As majority leader of the Senate, you have the responsibility of not only representing the voters of your State, but also of protecting the Constitution through vigilant exercise of the checks and balances provided under the Constitution. Therefore, we write to offer our full assistance in ensuring expeditious Senate debate and passage for a measure that preserves the power of Congress by blocking any action the President may take to violate the Constitution and unilaterally grant amnesty; however, should you decline to defend the Senate and the Constitution from executive overreach, the undersigned Senators will use all procedural means necessary to return the Senate's focus during the lame duck session to resolving the constitutional crisis created by President Obama's lawless amnesty.
Sincerely,
Ted Cruz (R-Texas)
David Vitter (R-La.)
Mike Crapo (R-Idaho)
Mike Lee (R-Utah)
Pat Roberts (R-Kan.)
Jeff Sessions (R-Ala.)
So confrontational! So non-deferential. So demanding — as if the American people gave them some mandate or some such. Don’t they know how the game is played? You make promises to the rubes during election season; once you win, you roll-back promises on, say, repeal and replace, and you declare unilaterally that you will surrender the power of the purse to the Executive by taking governmental shut down off the table and by promoting left wing talking points about not “defaulting on the national debt”. That’s how you get to be a party leader. That, and helping pass an omnibus spending bill right after the people you claim to represent dragged you over the finish line as a last desperate attempt to keep the republic from going under. It’s all about positioning at the table, committee chairmanships, bigger offices, and better circumstances for your favorite cronies.
Christ. When will these people ever learn that there’s no place in politics for principle. That if they aren’t participating in the pantomime they are a bad tooth that must be extracted and disposed of.
Frankly, it’s getting tired.
Therefore, we write to offer our full assistance in ensuring expeditious Senate debate and passage for a measure that preserves the power of Congress by blocking any action the President may take to violate the Constitution
Beautiful.
I recently heard a lecture by some former GOP congresscritter who made a great point about political parties being the primary threat to the separation of powers. Because we have parties, Reid & Obama are on the same team, whereas the Constitution intends them not to be.
He also pointed out the straitjacketing effect that the two-party system has on congressmen, in that they have to select only items in Column D or Column R, not pick and choose as their principles dictate.
Parties are mostly fund-raising apparatuses anyway. We’d be better off if the parties were abolished and outlawed, leaving only single-issue PACs and similar advocacy groups. A candidate could court each group as s/he saw fit, and the voters could likewise weigh the candidates’ positions individually.

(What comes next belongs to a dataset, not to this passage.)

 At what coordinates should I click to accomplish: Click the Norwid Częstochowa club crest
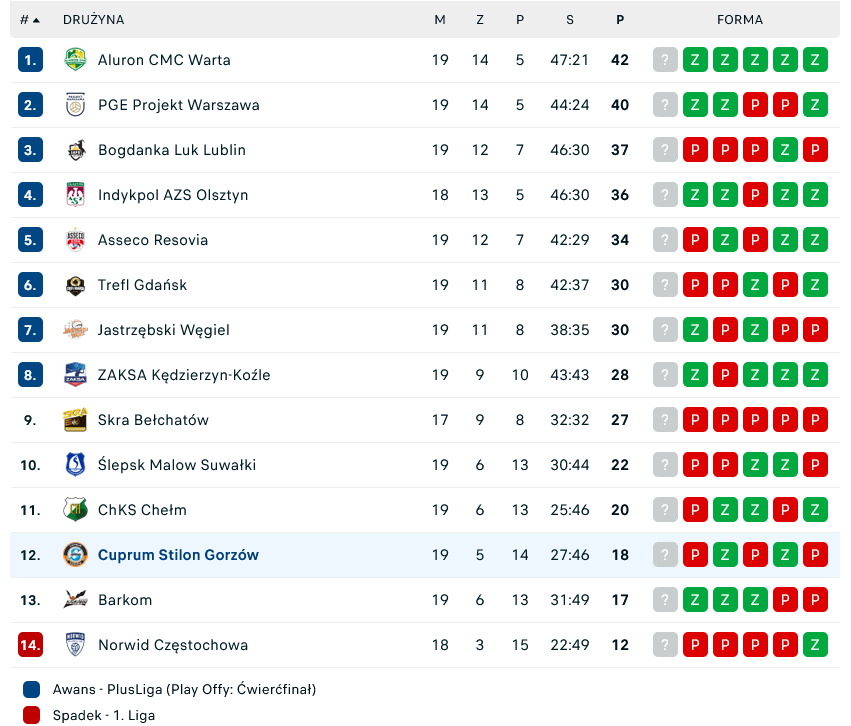75,645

Of course, given the Total Gubmint No Gubmint continuum and the leftward ratchet effect, candidates would probably coalesce around two poles, each pulling in opposite directions.
Which, given the proclivities of some in the GOP, a helluva lot more of them would end up siding with current Dems rather than pretending to be their opponents.
Given the character-enervating effects of prolonged peace & prosperity, political careerism, sociopaths abounding, and the corruption of the demos, we’re pretty much screwed no matter how we arrange the deck chairs.
That was supposed to be Total Gubmint < —- > No Gubmint but I forgot my HTML-fu.
Maybe, Di, you have a touch of the fu?